• Work required:
Print the listing below exactly, images excluded.

• Material shown:
***

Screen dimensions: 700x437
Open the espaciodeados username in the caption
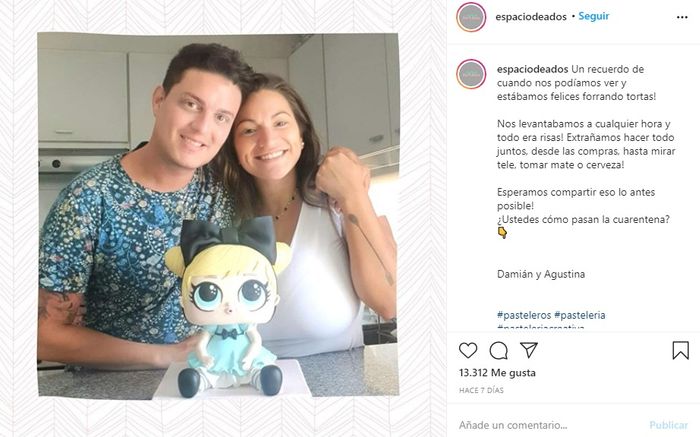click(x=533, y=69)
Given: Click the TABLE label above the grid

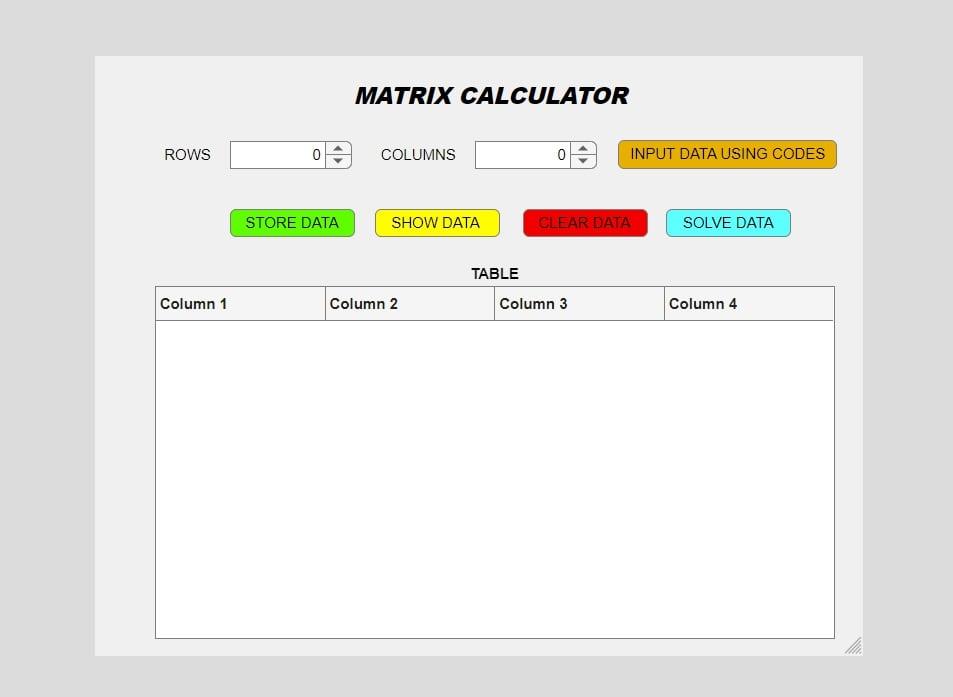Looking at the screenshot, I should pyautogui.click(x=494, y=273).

***

• Result of this task:
Screen dimensions: 700x437
Open the espaciodeados username in the caption
click(x=533, y=69)
Given: Click the TABLE label above the grid

Looking at the screenshot, I should pyautogui.click(x=494, y=273).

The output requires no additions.